John Gribben, MD, DSc: From a purely pragmatic research point of view, it almost doesn’t make sense in terms of what we know about the mechanism of action and what’s been targeted with obinutuzumab and rituximab, but it should work differently with a POLA [polatuzumab] backbone. Of course, there are differences in the way those agents actually work inside the cell that may give us clues as to why there could be differences. Maybe those overcome as soon as you add in the lenalidomide, which then augments and changes the microenvironment.
We haven’t had much chance to talk about the microenvironment here, but we know how important that microenvironment is in lymphoma. A lot of that work tends to be done in the up-front setting. We know much less about the microenvironment in the previously heavily treated patient. So there’s all sorts of things that could be happening with not the tumor cell itself but how in vivo those agents work and interact with what the new milieu of cells are that are rendered that may impact on it.

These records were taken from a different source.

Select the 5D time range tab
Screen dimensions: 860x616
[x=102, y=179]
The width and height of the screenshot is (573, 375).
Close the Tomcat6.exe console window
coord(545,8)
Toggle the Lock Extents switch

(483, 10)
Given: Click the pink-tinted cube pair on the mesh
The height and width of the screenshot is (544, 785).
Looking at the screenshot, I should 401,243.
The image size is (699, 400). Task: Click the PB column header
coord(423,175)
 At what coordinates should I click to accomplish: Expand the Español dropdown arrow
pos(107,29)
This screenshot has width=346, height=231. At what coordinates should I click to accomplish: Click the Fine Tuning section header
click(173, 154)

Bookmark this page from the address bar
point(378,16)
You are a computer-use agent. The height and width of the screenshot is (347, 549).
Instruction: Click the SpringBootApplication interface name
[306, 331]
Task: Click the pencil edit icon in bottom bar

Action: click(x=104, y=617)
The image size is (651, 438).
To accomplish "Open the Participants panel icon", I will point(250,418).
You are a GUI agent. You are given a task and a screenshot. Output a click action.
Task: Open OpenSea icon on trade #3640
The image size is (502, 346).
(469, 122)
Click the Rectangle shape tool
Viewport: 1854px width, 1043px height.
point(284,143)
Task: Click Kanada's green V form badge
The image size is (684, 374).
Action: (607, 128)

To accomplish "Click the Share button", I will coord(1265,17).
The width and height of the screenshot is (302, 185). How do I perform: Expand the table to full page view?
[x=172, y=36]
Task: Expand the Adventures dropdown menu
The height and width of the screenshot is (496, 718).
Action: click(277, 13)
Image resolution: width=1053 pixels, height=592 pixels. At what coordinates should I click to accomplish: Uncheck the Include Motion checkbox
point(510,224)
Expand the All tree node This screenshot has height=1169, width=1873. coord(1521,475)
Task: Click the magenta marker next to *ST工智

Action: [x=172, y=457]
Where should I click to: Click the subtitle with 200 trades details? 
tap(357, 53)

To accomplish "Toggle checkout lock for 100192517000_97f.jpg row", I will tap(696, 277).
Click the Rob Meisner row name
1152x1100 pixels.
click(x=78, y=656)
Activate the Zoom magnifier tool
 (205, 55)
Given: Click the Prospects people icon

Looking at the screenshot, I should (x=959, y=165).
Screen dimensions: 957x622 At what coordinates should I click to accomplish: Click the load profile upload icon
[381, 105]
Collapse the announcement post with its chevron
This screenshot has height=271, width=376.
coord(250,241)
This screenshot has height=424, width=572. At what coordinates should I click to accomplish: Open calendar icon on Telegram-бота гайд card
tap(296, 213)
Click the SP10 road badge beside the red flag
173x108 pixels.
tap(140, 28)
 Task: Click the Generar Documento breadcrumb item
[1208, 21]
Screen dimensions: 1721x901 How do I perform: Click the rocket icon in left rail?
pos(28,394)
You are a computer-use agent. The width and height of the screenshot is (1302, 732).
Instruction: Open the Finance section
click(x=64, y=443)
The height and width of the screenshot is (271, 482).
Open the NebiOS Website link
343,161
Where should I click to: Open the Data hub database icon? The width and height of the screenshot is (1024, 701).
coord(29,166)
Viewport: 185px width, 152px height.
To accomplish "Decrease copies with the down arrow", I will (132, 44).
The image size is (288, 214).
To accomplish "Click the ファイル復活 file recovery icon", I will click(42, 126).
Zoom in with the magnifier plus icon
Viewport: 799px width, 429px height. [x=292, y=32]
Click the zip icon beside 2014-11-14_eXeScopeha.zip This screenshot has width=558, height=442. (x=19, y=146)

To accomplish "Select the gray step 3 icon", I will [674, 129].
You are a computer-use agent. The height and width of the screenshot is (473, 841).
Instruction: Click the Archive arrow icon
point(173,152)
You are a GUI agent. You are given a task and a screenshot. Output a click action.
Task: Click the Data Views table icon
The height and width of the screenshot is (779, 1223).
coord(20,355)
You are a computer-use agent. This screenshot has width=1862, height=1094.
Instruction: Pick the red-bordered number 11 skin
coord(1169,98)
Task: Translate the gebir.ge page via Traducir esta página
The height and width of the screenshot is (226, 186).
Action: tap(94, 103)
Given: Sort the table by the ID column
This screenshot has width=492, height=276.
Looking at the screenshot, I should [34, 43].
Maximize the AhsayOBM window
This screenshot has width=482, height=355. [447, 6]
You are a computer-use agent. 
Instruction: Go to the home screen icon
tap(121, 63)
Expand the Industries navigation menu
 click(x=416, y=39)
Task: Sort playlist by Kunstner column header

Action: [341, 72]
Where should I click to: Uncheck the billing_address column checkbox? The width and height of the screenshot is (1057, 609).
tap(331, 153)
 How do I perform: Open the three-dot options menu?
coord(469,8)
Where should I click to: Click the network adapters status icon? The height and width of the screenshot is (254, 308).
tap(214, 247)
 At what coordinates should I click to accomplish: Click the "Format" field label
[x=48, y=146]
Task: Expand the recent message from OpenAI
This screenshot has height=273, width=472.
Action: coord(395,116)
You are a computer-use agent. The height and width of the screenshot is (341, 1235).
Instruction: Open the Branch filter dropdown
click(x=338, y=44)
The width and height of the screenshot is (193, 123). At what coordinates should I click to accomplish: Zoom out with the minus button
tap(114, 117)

So I think you’re right. The numbers of patients in those studies were really too small to comment. But whether if you’re using an antibody-based therapy here the way you are with POLA [polatuzumab], maybe you just need something else just to get you over that hurdle. Is it a first thing? And the second would be using a chemotherapy agent, which of course, is what in the end POLA [polatuzumab] is. If you’re talking to patients about a chemotherapy-free regimen and then you’re adding again a chemotherapeutic agent, at least you’re talking about adding a targeted chemotherapy agent. I think people find that more acceptable than going back to using chemotherapy with a chemotherapy-free regimen. At least you can feel that if you’re going to have to use chemotherapy, target it and try to decrease those toxicities.
Ian Flinn, MD: Excellent point.
Lori A. Leslie, MD: I was just going to say that I completely agree with focusing on the microenvironment. As we’re moving more toward immunomodulation and immunotherapy, chemotherapy-free options, and even looking at gut microbiome, that’s becoming very important. And in the field, can that predict toxicity to PI3 kinase inhibitors? I think that’s really an emerging field that’s going to be important in follicular lymphoma to help select which of these therapies we should be using.